El revuelo político y mediático alrededor de la posible nominación del controvertido juez federal Ariel Lijo para la Corte Suprema de Justicia sigue generando controversias. Uno de los principales argumentos en contra de su postulación es que contradice el discurso del gobierno nacional, que se ha comprometido a luchar contra los privilegios de la casta política. Se critica que promover a Lijo para el máximo cargo judicial parece ir en contra de ese compromiso, ya que él parece encarnar las características negativas de esa misma casta que el gobierno dice combatir.
Llama la atención la falta de explicaciones sólidas respecto de cuáles son los motivos para que este magistrado acceda al máximo tribunal del país. Más aún, sorprende que las autoridades nacionales estén dispuestas a pagar los costos de su designación. Esto hace suponer que existen razones veladas que deben seguir disimulándose a pesar del ruido que ya ha adquirido ribetes de escándalo político, aunque una amplia porción de la ciudadanía –preocupada por asuntos más urgentes- es convidada de piedra en un asunto que puede tener implicancias severas para las instituciones del país.
En verdad, el funcionamiento de la Justicia es una de las asignaturas pendientes de la transición democrática. Para la gran mayoría de los argentinos es poco o nada confiable, más allá del esfuerzo de muchos jueces, fiscales y funcionarios para revertir esa imagen negativa.
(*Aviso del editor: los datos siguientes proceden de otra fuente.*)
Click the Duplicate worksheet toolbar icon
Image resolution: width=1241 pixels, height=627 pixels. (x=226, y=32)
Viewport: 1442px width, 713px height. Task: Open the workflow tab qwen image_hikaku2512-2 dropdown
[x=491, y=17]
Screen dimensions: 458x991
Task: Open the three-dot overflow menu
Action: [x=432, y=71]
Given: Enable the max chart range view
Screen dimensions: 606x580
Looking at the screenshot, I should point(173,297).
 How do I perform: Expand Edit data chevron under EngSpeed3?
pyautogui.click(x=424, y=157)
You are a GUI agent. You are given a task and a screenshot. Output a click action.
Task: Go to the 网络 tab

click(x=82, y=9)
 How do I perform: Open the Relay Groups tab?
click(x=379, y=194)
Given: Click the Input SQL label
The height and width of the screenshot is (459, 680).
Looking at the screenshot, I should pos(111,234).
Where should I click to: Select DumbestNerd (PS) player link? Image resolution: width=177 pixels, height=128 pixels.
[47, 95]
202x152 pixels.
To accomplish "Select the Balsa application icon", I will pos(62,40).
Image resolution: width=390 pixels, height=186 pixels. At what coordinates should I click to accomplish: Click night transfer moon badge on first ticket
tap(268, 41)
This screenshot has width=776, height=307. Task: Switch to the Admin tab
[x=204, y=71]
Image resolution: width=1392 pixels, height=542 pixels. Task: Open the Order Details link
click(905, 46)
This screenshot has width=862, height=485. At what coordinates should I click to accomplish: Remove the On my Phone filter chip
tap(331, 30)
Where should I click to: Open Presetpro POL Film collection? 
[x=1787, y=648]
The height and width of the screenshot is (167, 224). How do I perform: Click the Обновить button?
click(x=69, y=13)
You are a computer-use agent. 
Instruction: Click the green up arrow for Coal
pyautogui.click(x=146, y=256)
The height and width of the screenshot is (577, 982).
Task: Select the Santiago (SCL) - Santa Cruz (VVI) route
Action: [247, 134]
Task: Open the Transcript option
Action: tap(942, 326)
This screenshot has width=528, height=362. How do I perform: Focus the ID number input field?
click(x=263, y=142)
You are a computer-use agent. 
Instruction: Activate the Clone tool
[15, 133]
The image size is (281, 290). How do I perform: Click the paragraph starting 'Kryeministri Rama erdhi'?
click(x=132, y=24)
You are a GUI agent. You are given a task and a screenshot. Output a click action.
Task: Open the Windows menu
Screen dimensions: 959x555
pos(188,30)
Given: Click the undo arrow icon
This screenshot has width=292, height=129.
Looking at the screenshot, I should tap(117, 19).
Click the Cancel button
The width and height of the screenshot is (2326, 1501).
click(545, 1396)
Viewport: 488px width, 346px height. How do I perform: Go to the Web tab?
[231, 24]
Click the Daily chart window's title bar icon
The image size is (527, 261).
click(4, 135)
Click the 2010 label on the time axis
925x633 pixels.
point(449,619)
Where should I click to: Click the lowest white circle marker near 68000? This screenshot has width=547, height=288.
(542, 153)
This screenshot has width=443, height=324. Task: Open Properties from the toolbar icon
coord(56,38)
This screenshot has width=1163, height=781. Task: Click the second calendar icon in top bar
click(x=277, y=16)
En el fondo de los cuestionamientos yacen argumentos vinculados con la moral y la ética. Así, las críticas a determinados jueces o tribunales se vinculan con posibles –en ocasiones muy visibles- falencias en categorías tales como la imparcialidad, la capacidad, la idoneidad, la eficiencia y la honestidad.
Sus críticos afirman que el juez federal propuesto para la Corte Suprema encarna todos y cada uno de estos cuestionamientos. Rompe con la idea de que la conducta pública y privada de un magistrado debe ser intachable, pues de ella depende la valoración que se hace del sistema judicial en su conjunto. El juez debe ser y parecer. Debe tener todas las cualidades que se estiman imprescindibles para que pueda llevar adelante su función y, a través de ellas, otorgar certidumbre para generar confianza en los ciudadanos. Si esto no se produce, se altera la estabilidad y se pone en duda la legitimidad del sistema.
En un artículo reciente, el abogado Juan Martín Nogueira, auxiliar fiscal de la Unidad de Derechos Humanos de La Plata, escribió que la raíz del problema se presenta como “una cuestión ética que indaga sobre aquellas conductas que el juez tendría que evitar —por resultar inapropiadas en razón de la calidad de la función que ejerce y por los efectos nocivos que produce en el sistema—, como así también aquellas conductas que el juez debería realizar a fin de construir un vínculo de confianza con la sociedad”.
Prácticamente nada de lo anterior quedó evidenciado en la larguísima presentación del juez Lijo en el Senado de la Nación. Las crónicas periodísticas son elocuentes testimonios de la falta de definiciones y de las debilidades argumentativas que interpuso el magistrado en defensa de su actuación. Los jueces “son” la justicia y la representan en cada una de sus acciones. Deben ser y parecer. En el caso del juez Lijo, todo indica que esto no ocurre.